Rethinking Democracy in China

China Studies Centre, China Development Society, and Sydney Democracy Network at the University of Sydney

When Trees Fall, Monkeys Scatter: Rethinking Democracy in China

John Keane

6.00-8.00pm, Tuesday 23 May 2017
Philosophy Room S249, Quadrangle Building, The University of Sydney

Predictions of the coming collapse of Chinese politics are today commonplace, however this talk explores a radically different alternative. China, it argues, is a one-party-dominated political system whose surprising levels of public support and resilience in the face of serious economic, environmental and social problems suggest that it is more durable than most outside observers suppose. China is not an ailing ‘autocracy’, a case of ‘crony capitalism’ or a blindly repressive ‘authoritarian regime’. The rulers of China are in fact experimenting with a wide range of locally-made democratic tools designed to win the trust and loyalty of their subjects.

Examples probed in this talk include the injection of accountability mechanisms into state bureaucracy, the toleration of independent public opinion leaders, the growing reliance of Party officials and corporate executives on public opinion polls and ‘democratic style’, and the calculated use by Party officials of digitally networked media as early warning devices. The talk examines why locally-made democratic practices often favour one-party rule and why China is becoming a globally significant political laboratory: a 21st century testing ground for a new type of top-down popular government at odds with power-sharing democracy as it was known during the past generation.

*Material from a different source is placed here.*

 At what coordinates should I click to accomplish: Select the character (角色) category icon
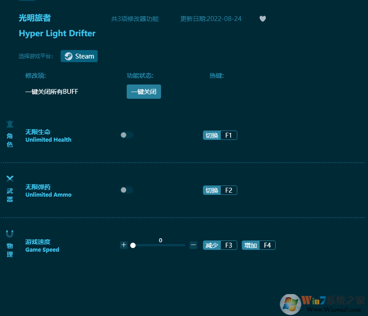tap(10, 124)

John Keane is co-founder of the Sydney Democracy Network (SDN) and Professor of Politics at the University of Sydney and the Wissenschaftszentrum Berlin (WZB). His full-scale history of democracy, The Life and Death of Democracy (2009), was short-listed for the 2010 Non-Fiction Prime Minister’s Literary Award, and recently ranked (by one of Japan’s leading newspapers, Asahi Shimbun) within the top three non-fiction books published during 2013 in Japan.

Chair: Luigi Tomba is Director of the China Studies Centre at the University of Sydney. His latest book on urban neighbourhood life and politics The Government Next Door: Neighbourhood Politics in Urban China was honoured by the American Association for Asian studies with the 2016 Joseph Levenson prize.